恋凪らせん
タクシーが停車する。ふと顔を上げると赤信号が目に入った。
止まれの赤、ストップ、停止、そこから先はダメ――――
艶やかで真っ赤なエナメルのバッグを抱え込む。ノーブランドだったけど一目惚れして洋太に買ってもらったバッグだ。洋太に固執するのも、嘘をつくのも「止まれ」の合図でやめられたら簡単なのに。
そういえば、あたしは昔からこんなふうだったな。止めどきがわからない。自分に正当性がないものにほど執着してしまう。
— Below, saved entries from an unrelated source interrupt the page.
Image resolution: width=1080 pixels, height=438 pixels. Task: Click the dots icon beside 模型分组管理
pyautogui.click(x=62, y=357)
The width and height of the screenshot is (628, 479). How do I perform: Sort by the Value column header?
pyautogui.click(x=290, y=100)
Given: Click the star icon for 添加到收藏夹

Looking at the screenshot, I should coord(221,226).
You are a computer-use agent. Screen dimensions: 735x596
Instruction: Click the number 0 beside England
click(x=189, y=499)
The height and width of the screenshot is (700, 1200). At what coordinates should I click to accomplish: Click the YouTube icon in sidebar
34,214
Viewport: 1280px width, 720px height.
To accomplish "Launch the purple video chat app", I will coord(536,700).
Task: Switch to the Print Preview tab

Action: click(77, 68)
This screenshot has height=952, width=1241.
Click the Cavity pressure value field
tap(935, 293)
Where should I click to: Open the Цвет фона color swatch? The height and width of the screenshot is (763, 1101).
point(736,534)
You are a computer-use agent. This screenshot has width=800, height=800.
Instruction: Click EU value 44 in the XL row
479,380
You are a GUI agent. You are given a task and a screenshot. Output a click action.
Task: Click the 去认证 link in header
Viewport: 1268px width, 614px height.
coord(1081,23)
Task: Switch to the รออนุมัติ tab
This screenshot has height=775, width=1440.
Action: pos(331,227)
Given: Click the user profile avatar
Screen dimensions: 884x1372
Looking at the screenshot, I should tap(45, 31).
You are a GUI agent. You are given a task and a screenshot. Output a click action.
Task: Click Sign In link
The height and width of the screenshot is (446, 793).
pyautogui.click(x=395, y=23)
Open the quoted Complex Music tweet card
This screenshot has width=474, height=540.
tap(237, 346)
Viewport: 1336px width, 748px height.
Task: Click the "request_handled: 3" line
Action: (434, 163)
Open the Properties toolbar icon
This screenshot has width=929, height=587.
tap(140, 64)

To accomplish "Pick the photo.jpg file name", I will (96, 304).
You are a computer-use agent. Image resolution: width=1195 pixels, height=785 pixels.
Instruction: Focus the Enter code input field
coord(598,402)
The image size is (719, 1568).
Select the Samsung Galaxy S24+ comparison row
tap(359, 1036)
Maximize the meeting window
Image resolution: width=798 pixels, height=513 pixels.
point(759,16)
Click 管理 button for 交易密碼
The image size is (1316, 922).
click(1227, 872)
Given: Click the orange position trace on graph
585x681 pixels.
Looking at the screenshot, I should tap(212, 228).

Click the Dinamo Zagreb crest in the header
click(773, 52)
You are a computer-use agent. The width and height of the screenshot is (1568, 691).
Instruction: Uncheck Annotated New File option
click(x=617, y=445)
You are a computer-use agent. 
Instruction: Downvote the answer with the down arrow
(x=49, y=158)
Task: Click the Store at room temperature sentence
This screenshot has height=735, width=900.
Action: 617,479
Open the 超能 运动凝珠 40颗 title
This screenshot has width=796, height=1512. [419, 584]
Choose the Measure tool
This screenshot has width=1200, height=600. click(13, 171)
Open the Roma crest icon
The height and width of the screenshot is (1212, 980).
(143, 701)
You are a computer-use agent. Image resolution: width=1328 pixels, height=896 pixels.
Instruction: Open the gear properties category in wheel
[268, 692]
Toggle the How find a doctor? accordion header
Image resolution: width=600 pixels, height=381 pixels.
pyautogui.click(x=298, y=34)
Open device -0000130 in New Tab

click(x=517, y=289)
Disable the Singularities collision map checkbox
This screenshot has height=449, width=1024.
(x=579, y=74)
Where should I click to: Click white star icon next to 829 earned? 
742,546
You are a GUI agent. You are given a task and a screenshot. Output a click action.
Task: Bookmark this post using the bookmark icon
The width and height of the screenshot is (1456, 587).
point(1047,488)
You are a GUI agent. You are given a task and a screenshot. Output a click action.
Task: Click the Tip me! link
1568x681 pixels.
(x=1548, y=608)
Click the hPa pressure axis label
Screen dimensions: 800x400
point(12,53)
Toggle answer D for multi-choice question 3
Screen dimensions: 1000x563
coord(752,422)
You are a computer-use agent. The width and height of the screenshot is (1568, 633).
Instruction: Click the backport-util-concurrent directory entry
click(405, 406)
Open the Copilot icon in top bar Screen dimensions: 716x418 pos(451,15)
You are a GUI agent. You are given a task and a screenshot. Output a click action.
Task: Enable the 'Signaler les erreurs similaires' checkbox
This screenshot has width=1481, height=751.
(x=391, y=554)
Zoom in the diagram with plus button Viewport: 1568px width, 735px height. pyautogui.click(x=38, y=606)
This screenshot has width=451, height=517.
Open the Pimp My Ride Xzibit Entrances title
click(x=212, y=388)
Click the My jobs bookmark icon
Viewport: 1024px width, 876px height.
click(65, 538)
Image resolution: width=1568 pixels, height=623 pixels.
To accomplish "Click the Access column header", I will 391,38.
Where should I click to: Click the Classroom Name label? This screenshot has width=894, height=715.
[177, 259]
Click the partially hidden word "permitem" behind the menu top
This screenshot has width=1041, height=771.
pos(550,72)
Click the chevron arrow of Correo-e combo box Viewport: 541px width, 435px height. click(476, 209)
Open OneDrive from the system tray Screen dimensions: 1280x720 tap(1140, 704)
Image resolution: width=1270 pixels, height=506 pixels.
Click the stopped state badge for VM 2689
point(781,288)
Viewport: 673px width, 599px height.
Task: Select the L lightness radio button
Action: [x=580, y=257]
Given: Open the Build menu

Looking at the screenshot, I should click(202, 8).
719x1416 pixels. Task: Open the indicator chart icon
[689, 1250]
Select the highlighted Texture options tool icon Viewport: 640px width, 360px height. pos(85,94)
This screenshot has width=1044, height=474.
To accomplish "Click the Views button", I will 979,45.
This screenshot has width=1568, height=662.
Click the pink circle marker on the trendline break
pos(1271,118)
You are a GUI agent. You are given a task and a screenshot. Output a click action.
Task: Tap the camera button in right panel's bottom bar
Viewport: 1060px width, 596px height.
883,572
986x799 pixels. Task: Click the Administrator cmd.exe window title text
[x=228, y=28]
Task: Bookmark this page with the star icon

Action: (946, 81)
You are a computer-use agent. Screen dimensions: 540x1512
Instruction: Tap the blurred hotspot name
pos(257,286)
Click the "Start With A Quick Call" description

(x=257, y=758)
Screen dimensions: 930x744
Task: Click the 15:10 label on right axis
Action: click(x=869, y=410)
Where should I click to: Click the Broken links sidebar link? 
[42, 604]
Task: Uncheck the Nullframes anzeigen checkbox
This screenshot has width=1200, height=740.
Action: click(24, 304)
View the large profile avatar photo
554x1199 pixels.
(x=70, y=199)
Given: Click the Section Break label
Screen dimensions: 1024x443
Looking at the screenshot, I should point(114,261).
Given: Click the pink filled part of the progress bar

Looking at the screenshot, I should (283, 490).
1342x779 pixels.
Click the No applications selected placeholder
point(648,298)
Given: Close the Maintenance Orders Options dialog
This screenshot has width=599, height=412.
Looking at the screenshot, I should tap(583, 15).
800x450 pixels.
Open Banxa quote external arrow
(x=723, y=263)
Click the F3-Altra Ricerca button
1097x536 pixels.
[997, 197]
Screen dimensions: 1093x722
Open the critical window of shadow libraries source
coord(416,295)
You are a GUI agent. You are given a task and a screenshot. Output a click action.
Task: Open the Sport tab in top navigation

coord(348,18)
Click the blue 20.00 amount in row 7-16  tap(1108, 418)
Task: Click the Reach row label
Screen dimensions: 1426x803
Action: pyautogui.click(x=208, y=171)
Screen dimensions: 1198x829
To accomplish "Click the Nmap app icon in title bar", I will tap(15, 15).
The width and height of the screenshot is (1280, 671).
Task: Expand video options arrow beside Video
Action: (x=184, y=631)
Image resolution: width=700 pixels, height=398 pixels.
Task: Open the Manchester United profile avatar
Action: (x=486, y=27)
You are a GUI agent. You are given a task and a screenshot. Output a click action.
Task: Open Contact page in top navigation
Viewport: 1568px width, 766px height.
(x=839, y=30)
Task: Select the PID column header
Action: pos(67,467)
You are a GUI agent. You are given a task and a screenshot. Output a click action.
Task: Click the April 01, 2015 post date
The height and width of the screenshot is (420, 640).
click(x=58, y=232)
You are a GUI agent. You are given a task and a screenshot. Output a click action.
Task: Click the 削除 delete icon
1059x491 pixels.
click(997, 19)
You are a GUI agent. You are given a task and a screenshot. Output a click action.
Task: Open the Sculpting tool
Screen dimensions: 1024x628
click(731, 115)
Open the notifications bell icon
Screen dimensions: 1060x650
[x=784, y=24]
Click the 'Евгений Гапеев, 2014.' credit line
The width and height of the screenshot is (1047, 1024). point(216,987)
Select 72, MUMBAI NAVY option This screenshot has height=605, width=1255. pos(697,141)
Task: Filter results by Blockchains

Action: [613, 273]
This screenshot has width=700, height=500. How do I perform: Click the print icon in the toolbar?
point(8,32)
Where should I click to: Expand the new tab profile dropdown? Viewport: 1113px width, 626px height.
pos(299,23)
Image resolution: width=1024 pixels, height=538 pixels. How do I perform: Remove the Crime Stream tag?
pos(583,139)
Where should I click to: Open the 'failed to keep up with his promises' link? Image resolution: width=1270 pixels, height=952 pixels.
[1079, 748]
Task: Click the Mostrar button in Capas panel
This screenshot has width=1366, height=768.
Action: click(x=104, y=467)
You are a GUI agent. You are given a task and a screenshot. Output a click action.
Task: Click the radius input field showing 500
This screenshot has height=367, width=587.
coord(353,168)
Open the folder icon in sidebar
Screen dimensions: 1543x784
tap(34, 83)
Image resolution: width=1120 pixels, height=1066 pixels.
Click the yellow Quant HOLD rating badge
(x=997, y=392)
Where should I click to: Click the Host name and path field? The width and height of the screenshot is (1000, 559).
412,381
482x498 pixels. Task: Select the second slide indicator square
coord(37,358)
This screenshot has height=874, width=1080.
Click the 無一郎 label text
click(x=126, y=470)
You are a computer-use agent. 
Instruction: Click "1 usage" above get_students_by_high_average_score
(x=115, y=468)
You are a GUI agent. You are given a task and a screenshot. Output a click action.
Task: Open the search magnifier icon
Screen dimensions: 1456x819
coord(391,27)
小学校高学年の頃、女子の間でシール集めが流行った。競って可愛いシールを集めては見せっこや交換をした。キラキラとラメが入っていたり、虹色に光ったりするシールは値段的にも少し高くて、もっている子はあまりいなかった。
きっかけはささいな言い合いだったと思う。
クラスの女子が自慢げに見せていたラメ入りのシールを鼻で笑って、「あたしのもってるほうが綺麗だもん!」と言ってしまったのだ。もちろんそんなシールもってない。
「見せて」「イヤだ」で喧嘩になって、しまいには「本当はもってないんでしょ! 嘘つき!」と見抜かれてしまった。それでも「もってるもん!」と嘘を通そうとしたが、羞恥で顔は熱くなり悔しくて拳を握ったまま黙り込んでしまった。
唇を噛んで体を震わせていると、一部始終を見ていた女子のひとりがあたしたちの間に入ってきた。
『京子ちゃん、嘘なの?』
訊かれてあたしは渋々頷いた。ここが認める好機だとわかったからだ。それを聞いて勝ち誇った顔をしている喧嘩相手に向かってその子は淡々と言葉を継ぐ。
『嘘ついた京子ちゃんは悪いけど、そこまで追い詰めることもないよね。だいたい学校にシールもってくるの禁止だし』
あのときは本当に素直に「ここまでだ」と思った。だから嘘を認めることができた。喧嘩相手ともすぐ仲直りできたし、収めてくれた子とも仲良くなった。
嘘は苦しい。背筋に水を浴びたように怖い思いをして、もう嘘はつかないと思ったはずなのに、あたしは同じことを何度も繰り返している。